== YOUR INSTRUCTIONS ==
Before returning the data, strip out the pictures and keep everything else exactly the same.

^^^^^^^^^^^^^^^^

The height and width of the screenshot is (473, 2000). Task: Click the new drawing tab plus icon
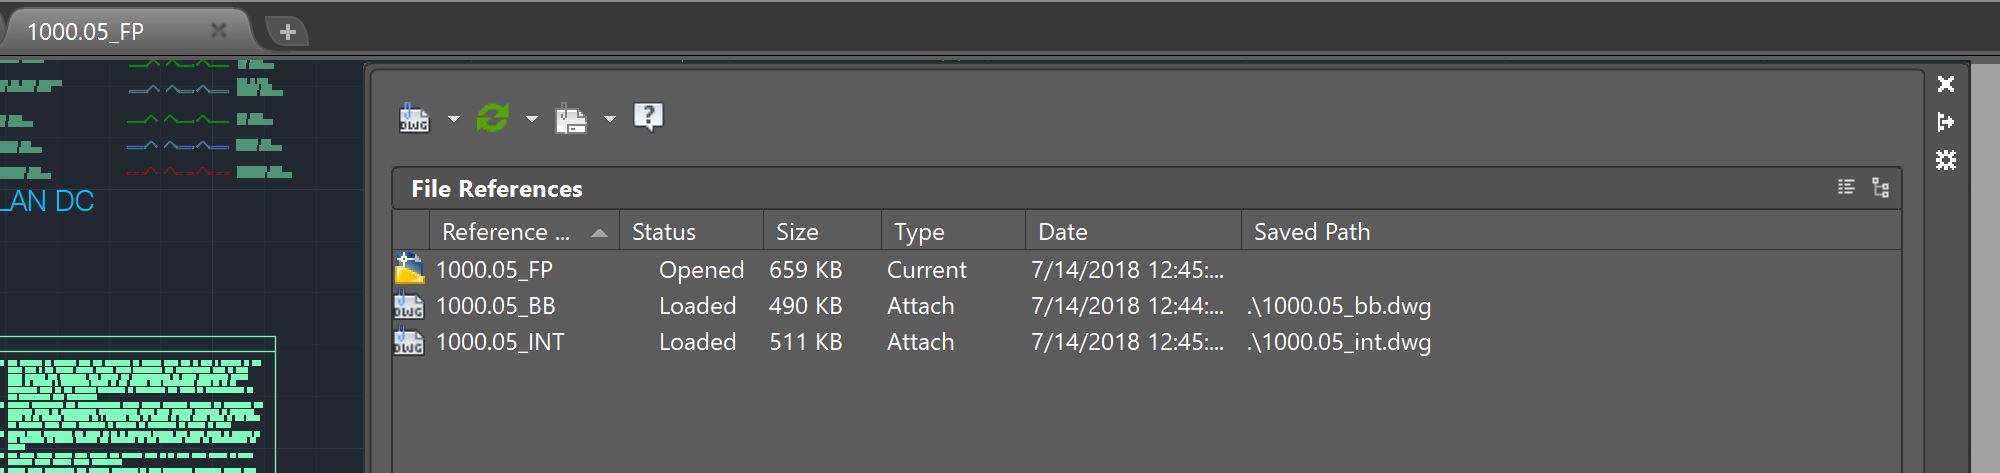point(288,32)

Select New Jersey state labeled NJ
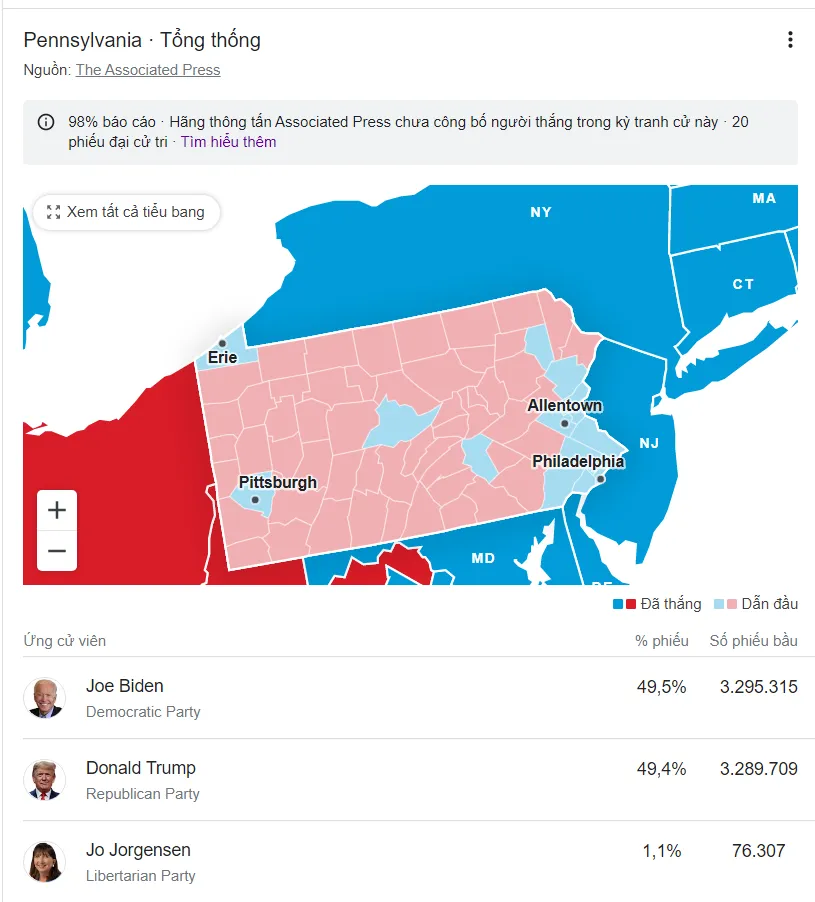(x=649, y=443)
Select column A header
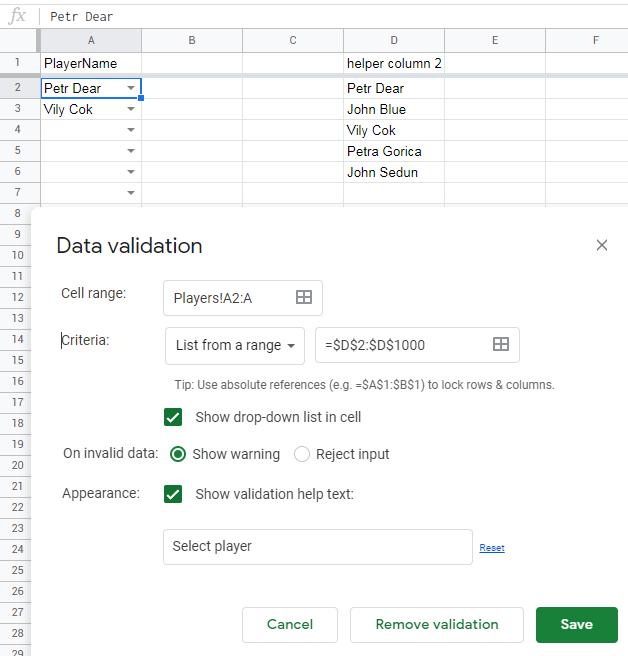628x656 pixels. [x=91, y=40]
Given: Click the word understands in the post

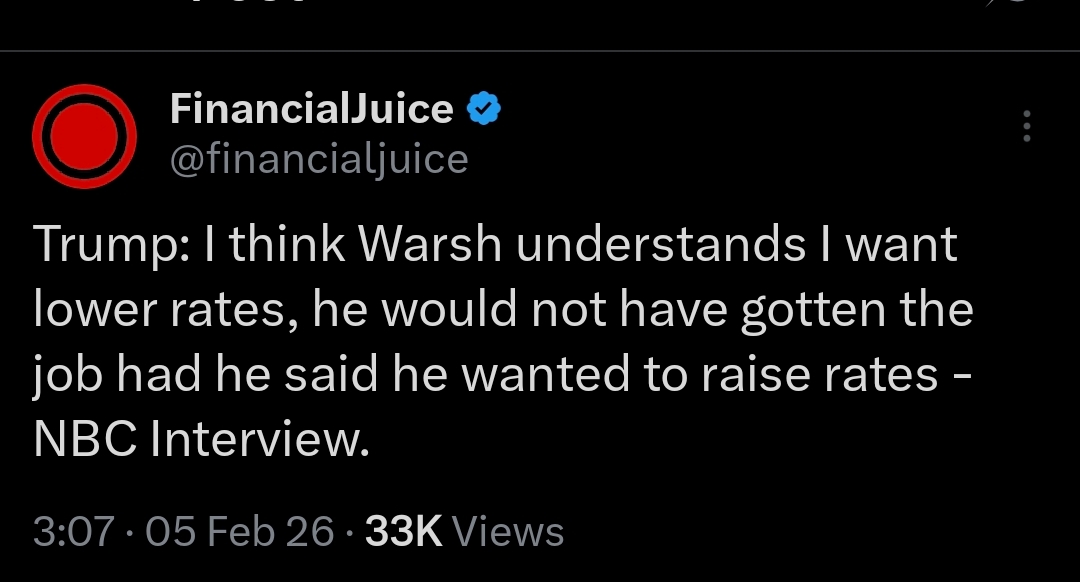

^^^^^^^^^^^^^^^^

== ANSWER TO THE PROBLEM ==
The height and width of the screenshot is (473, 2000). Task: Click the new drawing tab plus icon
point(288,32)

Select New Jersey state labeled NJ
(x=649, y=443)
Select column A header
628x656 pixels. [x=91, y=40]
Given: Click the word understands in the post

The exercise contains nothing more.